Data for this exercise ▸
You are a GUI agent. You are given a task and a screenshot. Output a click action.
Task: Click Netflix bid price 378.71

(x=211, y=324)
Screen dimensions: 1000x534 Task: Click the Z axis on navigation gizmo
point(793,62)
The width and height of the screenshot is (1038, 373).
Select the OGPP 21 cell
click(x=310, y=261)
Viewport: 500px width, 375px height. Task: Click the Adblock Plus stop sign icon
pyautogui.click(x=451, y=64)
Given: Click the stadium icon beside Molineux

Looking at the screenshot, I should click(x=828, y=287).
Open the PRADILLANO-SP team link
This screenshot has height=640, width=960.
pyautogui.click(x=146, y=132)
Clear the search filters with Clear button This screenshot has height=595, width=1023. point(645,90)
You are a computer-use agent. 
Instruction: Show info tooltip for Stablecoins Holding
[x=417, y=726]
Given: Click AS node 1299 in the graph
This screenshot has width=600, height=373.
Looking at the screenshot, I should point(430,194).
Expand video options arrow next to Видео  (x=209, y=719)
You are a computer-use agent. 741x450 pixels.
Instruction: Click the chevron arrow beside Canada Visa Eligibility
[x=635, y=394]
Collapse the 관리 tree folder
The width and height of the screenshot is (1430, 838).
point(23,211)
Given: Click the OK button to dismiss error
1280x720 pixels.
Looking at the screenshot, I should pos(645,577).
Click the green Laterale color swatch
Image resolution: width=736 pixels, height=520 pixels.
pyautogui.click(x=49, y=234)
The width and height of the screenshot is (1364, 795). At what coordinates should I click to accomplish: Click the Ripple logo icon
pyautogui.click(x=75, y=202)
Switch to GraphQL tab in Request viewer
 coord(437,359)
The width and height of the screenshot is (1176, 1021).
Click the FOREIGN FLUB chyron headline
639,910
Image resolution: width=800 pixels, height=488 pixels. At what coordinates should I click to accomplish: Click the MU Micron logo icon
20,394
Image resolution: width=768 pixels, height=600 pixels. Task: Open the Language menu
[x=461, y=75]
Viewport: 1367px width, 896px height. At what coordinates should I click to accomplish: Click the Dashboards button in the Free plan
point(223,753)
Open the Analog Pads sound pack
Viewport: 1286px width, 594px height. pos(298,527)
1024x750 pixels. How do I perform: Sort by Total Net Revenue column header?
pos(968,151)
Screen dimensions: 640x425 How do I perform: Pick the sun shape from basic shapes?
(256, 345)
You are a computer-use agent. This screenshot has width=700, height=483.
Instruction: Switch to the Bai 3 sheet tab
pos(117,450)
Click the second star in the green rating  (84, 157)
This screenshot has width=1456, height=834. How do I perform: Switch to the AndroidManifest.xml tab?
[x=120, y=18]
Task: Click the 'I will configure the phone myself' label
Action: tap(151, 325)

What this task involves ▸
All that is wanted is a faithful reproduction of the line above with "Screen dimensions: 1000x534", the line with "Expand video options", and every line in between.

Finished task ▸
Screen dimensions: 1000x534 Task: Click the Z axis on navigation gizmo
point(793,62)
The width and height of the screenshot is (1038, 373).
Select the OGPP 21 cell
click(x=310, y=261)
Viewport: 500px width, 375px height. Task: Click the Adblock Plus stop sign icon
pyautogui.click(x=451, y=64)
Given: Click the stadium icon beside Molineux

Looking at the screenshot, I should click(x=828, y=287).
Open the PRADILLANO-SP team link
This screenshot has height=640, width=960.
pyautogui.click(x=146, y=132)
Clear the search filters with Clear button This screenshot has height=595, width=1023. point(645,90)
You are a computer-use agent. 
Instruction: Show info tooltip for Stablecoins Holding
[x=417, y=726]
Given: Click AS node 1299 in the graph
This screenshot has width=600, height=373.
Looking at the screenshot, I should point(430,194).
Expand video options arrow next to Видео  (x=209, y=719)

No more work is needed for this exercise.